━━ DOCUMENT EXTRACT ━━

Several hundred neighbors have signed testimonials in opposition to Safady's project, including such notables as Doors guitarist Robby Krieger, television host Phil McGraw and actors Jacqueline Bisset and Stefanie Powers. The neighborhood — shaded in oak, sycamore and willow trees — is peppered with signs decrying the hotel project.

"The thought of a hotel here terrifies me," Bisset wrote in a letter to city officials that included the names of hundreds of other opponents. "Mainly because of the increase potential for fire [and] trucks blocking the few streets we can escape on."

Opponents created a website, Saveourcanyon.la. Supporters launched Enhanceourcanyon.org.

Opponents say they are being outspent by Safady in his campaign to win City Hall support for the project.

━━━

- _REQUIRED WORK_
A. Could you substitute "Source Control" for "Version Control" in the records from the line with "Viewport: 431px width, 267px" to the line with "coord(1671,226)", leaving everything else unchanged?
B. Can you pick up the text on neighbors opposing the canyon hotel project and continue it past its final sentence?
The records have no connection to the text about the hotel project.

━━ PROVIDED MATERIAL ━━

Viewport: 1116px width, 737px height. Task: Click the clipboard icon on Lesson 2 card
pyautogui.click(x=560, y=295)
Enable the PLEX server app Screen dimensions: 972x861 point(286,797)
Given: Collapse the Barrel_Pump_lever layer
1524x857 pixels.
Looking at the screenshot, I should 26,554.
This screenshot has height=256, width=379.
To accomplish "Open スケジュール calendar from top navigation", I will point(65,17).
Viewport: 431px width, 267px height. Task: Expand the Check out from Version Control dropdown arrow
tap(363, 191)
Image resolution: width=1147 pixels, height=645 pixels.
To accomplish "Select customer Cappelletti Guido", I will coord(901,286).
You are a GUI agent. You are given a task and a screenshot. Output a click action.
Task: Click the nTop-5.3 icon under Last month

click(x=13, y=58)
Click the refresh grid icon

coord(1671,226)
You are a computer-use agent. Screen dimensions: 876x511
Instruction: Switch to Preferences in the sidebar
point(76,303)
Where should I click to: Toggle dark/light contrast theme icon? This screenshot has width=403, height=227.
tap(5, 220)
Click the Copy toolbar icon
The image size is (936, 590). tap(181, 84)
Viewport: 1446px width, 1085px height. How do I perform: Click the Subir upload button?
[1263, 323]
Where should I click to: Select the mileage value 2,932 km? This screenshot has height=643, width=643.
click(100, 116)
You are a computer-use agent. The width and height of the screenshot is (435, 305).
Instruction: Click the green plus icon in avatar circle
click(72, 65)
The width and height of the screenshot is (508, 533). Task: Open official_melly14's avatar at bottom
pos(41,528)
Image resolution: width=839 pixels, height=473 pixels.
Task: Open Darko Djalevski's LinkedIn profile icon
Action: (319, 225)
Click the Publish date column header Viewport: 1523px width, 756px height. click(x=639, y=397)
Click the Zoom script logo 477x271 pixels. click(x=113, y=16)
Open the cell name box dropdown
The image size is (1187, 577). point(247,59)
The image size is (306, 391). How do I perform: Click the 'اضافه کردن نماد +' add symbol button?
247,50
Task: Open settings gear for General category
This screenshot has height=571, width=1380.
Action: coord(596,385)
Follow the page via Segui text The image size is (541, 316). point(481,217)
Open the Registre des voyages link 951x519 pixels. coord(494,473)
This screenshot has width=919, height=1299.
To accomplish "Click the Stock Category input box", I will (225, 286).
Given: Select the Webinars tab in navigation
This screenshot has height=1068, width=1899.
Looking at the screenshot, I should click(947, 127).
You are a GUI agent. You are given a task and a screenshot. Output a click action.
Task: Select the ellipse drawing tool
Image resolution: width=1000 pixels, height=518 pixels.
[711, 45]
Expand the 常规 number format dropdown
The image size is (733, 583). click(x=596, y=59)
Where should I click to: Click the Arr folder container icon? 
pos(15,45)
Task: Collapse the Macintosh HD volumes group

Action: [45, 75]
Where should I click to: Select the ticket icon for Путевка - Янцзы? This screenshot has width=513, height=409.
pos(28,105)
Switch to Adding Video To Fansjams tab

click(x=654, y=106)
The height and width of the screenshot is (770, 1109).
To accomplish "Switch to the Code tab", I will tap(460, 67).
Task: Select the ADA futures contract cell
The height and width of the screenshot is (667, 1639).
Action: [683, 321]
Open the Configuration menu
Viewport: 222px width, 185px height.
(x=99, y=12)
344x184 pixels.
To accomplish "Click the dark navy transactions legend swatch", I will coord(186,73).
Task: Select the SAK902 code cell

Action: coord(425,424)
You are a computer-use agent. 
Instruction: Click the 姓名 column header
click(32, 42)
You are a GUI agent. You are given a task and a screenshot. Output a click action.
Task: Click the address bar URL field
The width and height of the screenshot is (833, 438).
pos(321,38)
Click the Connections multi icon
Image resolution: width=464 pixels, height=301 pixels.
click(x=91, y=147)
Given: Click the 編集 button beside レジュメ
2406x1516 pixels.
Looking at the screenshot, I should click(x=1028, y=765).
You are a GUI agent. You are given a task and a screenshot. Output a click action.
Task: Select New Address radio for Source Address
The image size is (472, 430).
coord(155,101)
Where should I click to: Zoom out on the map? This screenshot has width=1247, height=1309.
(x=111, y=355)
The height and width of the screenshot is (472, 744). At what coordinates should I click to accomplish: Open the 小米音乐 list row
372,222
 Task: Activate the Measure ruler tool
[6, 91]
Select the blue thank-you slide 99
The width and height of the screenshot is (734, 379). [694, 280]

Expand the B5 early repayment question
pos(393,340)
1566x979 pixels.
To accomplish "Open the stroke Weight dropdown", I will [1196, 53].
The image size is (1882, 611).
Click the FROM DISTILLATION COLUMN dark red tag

━━━

- _RESPONSES_
A.
Viewport: 431px width, 267px height. Task: Expand the Check out from Source Control dropdown arrow
tap(363, 191)
Image resolution: width=1147 pixels, height=645 pixels.
To accomplish "Select customer Cappelletti Guido", I will coord(901,286).
You are a GUI agent. You are given a task and a screenshot. Output a click action.
Task: Click the nTop-5.3 icon under Last month

click(x=13, y=58)
Click the refresh grid icon

coord(1671,226)

B.
Safady has invested nearly $2 million on City Hall lobbyists, according to city disclosure records. Opponents have hired a City Hall lobbyist and a legal firm, spending at least $74,000 on lobbying activities at City Hall, according to city records.

"It is ironic that we who have some means are put in the David role in this David-and-Goliath story," said Mark Levin, a writer, director and producer of television shows and movies who opposes the project and lives adjacent to the proposed hotel site on West Oak Pass Road.

The project was originally proposed in 2018 with 99 rooms and branded "The Retreat." It has since been revised with fewer rooms and dubbed "The Bulgari Hotel."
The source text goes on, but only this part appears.